Dari kejauhan, Maya melihat Bima masuk ke ruangan bersama Nina. Mereka tampak akrab, berbicara dengan ekspresi santai. Seolah tidak ada yang salah dengan kedekatan mereka. Nina bahkan tertawa sambil memegang lengan Bima.

Maya meneguk airnya dengan cepat, mencoba menenangkan gejolak di dadanya. Mendadak kepalanya pusing dan penglihatannya mulai kabur.

“Maya?” Suara Sulastri terdengar sedikit nyaring. “Kenapa kamu berdiri saja di sana? Cepat bawa minuman untuk tamu-tamu di meja utama,” perintah ibu mertua itu.

Maya meletakkan gelasnya ke meja dengan cukup keras. Dia muak, namun tidak bisa melawan. Meski setengah hati, nyatanya Maya tetap berangkat memenuhi permintaan ibu mertuanya itu.

"Ah, ini menantu Harjono, ya?" tanya salah satu tamu, seorang pria paruh baya dengan setelan jas mahal sambil tersenyum kecil. "Beruntung sekali ya, menikah dengan anak pertama keluarga Santoso,"

Maya menahan napas, hanya membalas dengan senyuman hambar. Namun, di dalam hati, komentar itu menusuk lebih dalam dari yang dia duga. Apakah semua orang hanya melihat dirinya sebagai seseorang yang beruntung mendapatkan Bima? Sementara dialah yang menggadaikan harta warisan almarhum kedua orang tuanya demi membiayai kesuksesan Bima. Tanpa siapapun tahu.
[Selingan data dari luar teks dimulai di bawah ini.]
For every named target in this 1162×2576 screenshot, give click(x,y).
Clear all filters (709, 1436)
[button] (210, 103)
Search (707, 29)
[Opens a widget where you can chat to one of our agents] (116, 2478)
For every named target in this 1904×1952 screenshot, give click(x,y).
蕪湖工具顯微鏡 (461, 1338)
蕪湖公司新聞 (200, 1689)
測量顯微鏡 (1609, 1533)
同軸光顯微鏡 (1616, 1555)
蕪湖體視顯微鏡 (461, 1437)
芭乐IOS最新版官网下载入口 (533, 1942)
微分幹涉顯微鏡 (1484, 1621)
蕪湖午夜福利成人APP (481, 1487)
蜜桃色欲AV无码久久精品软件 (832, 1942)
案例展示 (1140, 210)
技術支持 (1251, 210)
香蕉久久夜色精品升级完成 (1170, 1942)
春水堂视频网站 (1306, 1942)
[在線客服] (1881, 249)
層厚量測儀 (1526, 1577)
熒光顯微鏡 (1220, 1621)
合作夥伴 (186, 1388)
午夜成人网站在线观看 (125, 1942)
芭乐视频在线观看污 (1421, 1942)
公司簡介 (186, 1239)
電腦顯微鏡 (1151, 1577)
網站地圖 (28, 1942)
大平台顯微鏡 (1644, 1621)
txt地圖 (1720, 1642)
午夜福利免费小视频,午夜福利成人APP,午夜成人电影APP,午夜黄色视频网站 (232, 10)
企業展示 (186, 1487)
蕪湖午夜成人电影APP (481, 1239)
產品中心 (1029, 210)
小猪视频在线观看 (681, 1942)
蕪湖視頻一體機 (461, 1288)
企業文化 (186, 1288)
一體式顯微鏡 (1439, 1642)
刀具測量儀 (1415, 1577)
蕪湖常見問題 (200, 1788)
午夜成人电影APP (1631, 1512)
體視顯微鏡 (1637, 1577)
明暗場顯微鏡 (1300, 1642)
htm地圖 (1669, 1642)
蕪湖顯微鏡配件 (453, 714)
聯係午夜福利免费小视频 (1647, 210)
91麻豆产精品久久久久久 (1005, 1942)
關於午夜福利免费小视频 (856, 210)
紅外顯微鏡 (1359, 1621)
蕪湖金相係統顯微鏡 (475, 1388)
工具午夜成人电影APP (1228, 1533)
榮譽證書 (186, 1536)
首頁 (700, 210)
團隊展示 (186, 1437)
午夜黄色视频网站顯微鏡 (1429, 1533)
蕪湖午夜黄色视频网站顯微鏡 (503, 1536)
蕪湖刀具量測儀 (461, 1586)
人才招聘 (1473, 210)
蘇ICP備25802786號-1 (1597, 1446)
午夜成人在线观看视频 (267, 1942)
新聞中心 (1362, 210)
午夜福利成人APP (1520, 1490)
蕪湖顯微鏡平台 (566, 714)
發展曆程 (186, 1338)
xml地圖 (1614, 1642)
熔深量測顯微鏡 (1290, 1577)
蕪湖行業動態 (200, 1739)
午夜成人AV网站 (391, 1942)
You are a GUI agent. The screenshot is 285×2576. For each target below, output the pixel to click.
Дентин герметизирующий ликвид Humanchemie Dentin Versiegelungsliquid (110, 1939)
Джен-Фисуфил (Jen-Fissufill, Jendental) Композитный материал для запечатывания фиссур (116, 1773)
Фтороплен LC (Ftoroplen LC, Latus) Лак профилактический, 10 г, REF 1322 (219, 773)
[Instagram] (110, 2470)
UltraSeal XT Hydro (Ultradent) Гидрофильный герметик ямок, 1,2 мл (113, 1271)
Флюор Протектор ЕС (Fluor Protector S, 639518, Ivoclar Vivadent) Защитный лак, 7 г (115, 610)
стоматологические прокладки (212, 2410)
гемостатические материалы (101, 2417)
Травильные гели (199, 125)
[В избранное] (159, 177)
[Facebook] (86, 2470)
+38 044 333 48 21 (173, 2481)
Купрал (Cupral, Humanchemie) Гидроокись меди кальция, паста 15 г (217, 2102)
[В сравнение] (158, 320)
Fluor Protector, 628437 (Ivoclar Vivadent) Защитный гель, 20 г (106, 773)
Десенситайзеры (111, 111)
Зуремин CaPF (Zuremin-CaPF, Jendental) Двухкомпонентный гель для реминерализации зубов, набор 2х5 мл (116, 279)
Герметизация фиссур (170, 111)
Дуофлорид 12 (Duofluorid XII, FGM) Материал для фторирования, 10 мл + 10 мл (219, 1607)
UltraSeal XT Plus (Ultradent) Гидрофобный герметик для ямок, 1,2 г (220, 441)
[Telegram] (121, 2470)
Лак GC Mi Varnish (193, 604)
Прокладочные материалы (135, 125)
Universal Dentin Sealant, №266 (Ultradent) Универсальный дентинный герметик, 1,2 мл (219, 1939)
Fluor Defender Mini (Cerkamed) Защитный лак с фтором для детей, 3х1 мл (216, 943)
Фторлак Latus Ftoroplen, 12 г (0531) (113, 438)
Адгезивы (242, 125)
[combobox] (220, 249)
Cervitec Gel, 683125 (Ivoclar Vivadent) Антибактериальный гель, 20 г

"Maya," panggil Bima. "Ke sini sebentar,"

Maya menoleh, melihat Bima berdiri di dekat Nina yang masih tersenyum santai. Jantung Maya berdetak cepat, tapi dia memaksakan diri untuk mendekat.

“Kenalkan, ini Nina,” kata Bima sambil menoleh ke arah wanita di sampingnya. “Teman lama waktu di kampus dulu,”

Nina mengulurkan tangan dengan senyum manis. "Oh, jadi ini Maya? Senang akhirnya bisa bertemu. Bima sering cerita tentang kamu,"

Maya menatap tangan Nina, lalu perlahan menjabatnya. “Senang bertemu denganmu juga,” jawab Maya pelan. “Bima cerita banyak tentangku?”

“Oh, tentu saja,” Nina tertawa kecil, melirik ke arah Bima. “Dia bilang kamu istri yang baik,”

Maya hanya tersenyum tipis. “Bukankah semua istri harus baik?”

Nina melanjutkan pembicaraan, seolah-olah tidak ada hal yang salah. “Kamu tahu, Bima dulu sangat populer di kampus,” ujar Nina sambil tertawa kecil. “Banyak yang iri padaku karena kami dulu sangat dekat,”

Maya merasakan jantungnya berdetak lebih cepat. “Benarkah?” Suaranya terdengar lebih datar dari yang dia harapkan.

“Ah, tapi itu dulu,” Nina menjawab cepat, melambai seolah-olah itu bukan hal besar. Meski jelas ada raut kecewa di wajahnya. “Sekarang aku hanya kagum melihat dia sudah punya keluarga yang bahagia,”

Maya melirik ke arah Bima, yang hanya tersenyum tipis tanpa memberi tanggapan. Semakin Maya amati, jarak Bima dan Nina semakin dekat. Seakan Ninalah pendamping Bima.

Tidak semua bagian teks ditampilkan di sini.